Non si vuole essere pignoli, ma per Moana la pornografia fu l´essenza della sua vita, l´intrepida realizzazione della sua natura. Moana era pornodiva come altre sono dame di carità o missionarie. Non imperava su sgangherati pornoset, aprofumati e puzzolenti, tra partner nudi e affranti, per necessità finanziarie o anche per catturare notorietà: la televisione le aveva già affidato trasmissioni di massima castità (anche per bambini, Tip tap club, mentre girava Valentina ragazza in calore); il cinema le offriva film di domestica virtù, da Dagobert di Risi a Ginger e Fred di Fellini, sia pure in particine. Ma era la pornografia la sua casa, il modo in cui il suo corpo esigeva di esprimersi. E lei, a differenza di altre signore, e ce ne sono, incapaci di accettare questa difficile vocazione, ebbe il coraggio di capire e l´intelligenza di scegliere.

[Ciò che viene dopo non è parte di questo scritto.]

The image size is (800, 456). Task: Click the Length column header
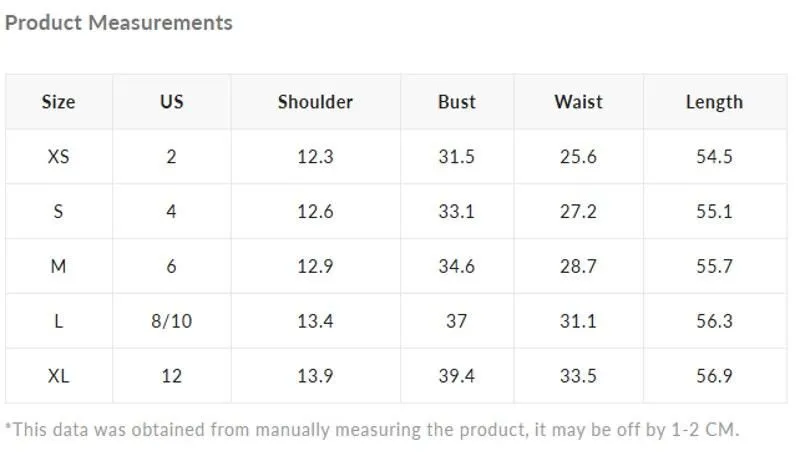tap(714, 103)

Lo aveva capito Davide Ferrario, che nel 1999, col film Guardami, aveva cercato di rievocare una pornostar che faceva pensare a Moana (l´interprete era Elisabetta Cavallotti) inserendo scene di sesso non simulato: però il film non era venuto bene, qualcuno lo giudicò moralistico, altri non abbastanza rivelatore del mondo hard.

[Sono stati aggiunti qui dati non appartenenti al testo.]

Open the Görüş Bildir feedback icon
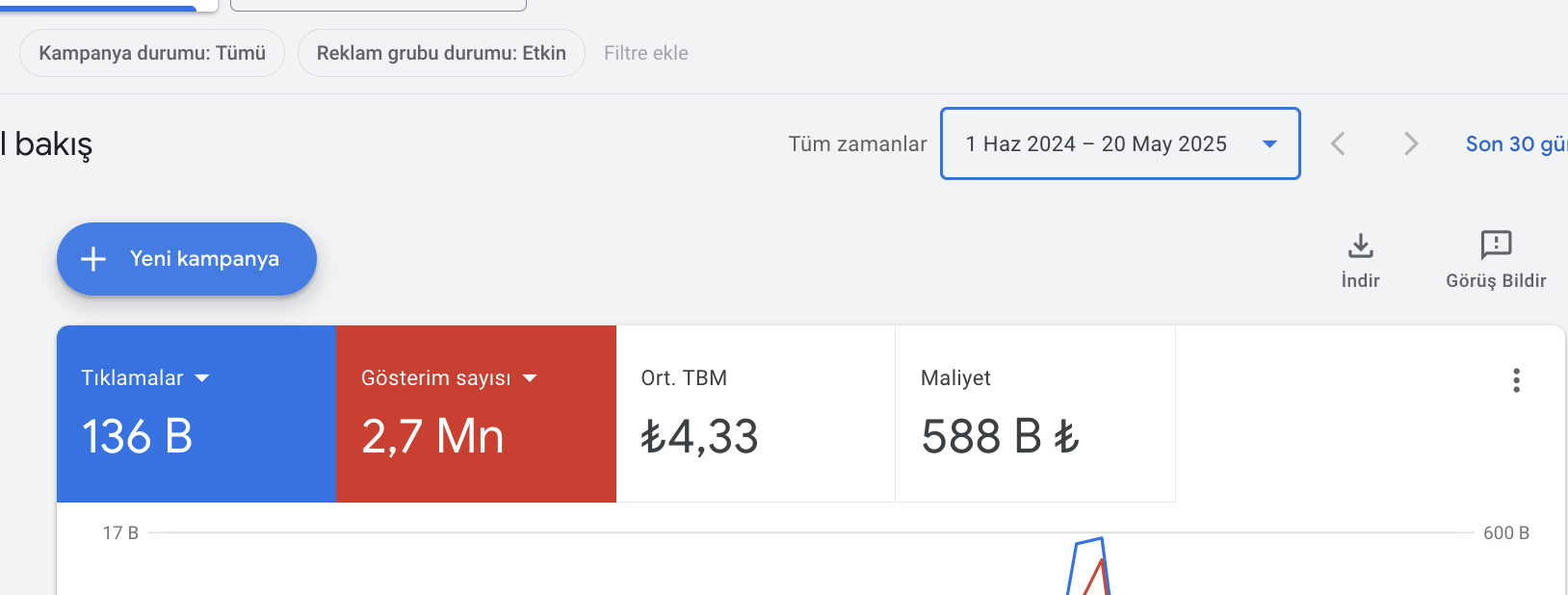 click(x=1496, y=245)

Se nel nuovo telefilm la pornografia non sarà esibita ma, come si può prevedere, solo suggerita, le telefamigliole saranno contente però è probabile che Moana Pozzi scolorirà in una di quelle eroine il cui massimo pregio è quello di essere morte (lei a trentatré anni) in piena giovinezza e bellezza, mentre i vivi e vegeti calcolano meschini che, se ancora ci fosse, si avvicinerebbe ai cinquant´anni, non avrebbe più quella meravigliosa luce, si sarebbe ritirata dai set sporcaccioni, non avrebbe neppure più l´età richiesta oggi per diventare ministra; e insomma meglio così, per loro forse, ma certo non per lei.

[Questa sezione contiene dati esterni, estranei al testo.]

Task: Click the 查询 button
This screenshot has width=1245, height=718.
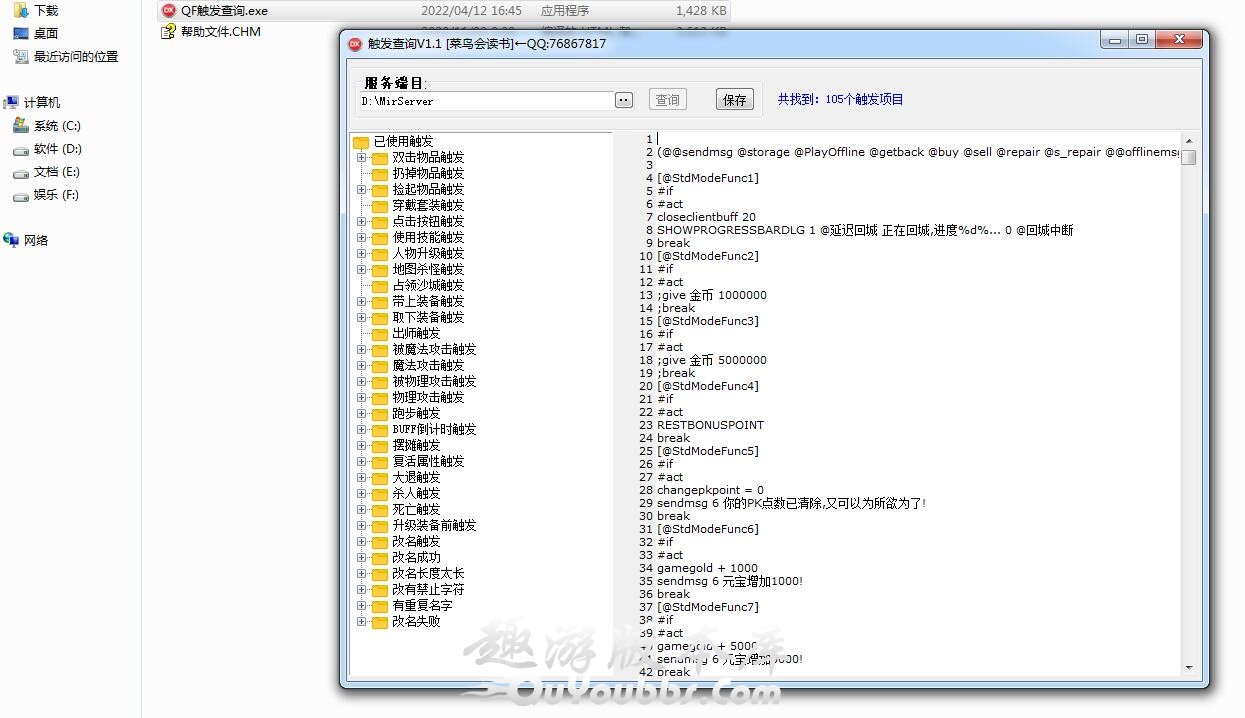Action: tap(667, 100)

Già santificata in vita, amata, rimpianta e continuamente rievocata come una Marilyn Monroe domestica, si spera che a quindici anni dalla sua morte (nell´Ospedale di Lione, il 15 settembre 1994) la televisione ne rispetti la dignità, in vita e in morte, non facendo di lei una di quelle vittime di un destino avverso costretta a una vita di peccato poi redenta dalla malattia e dalla fine prematura. Di sé, Moana donava l´immagine del suo bel corpo impegnato a offrirsi con la pornografia ai sogni, ai desideri, ai bisogni, alla solitudine, all´infelicità, all´incompiutezza degli altri. Ma proteggeva la sua incompiutezza, la sua solitudine, forse la sua infelicità, non rivelandosi mai, dietro i suoi splendenti sorrisi, neppure nelle sue interviste o nei suoi libri. Solo dopo la sua morte si seppe che aveva un marito, e che quello che presentava come fratello era invece suo figlio. Della sua malattia non si seppe nulla e non ci sono immagini. La sua morte fu annunciata cinque giorni dopo, i suoi resti sono sepolti in una tomba senza nome, a Lerma in Piemonte. Speriamo che il regista Alfredo Peyretti non violi questa estrema privacy, resista alla tentazione di mostrare la Moana di Violante Placido che agonizza tra le lacrime di parenti e pornofan.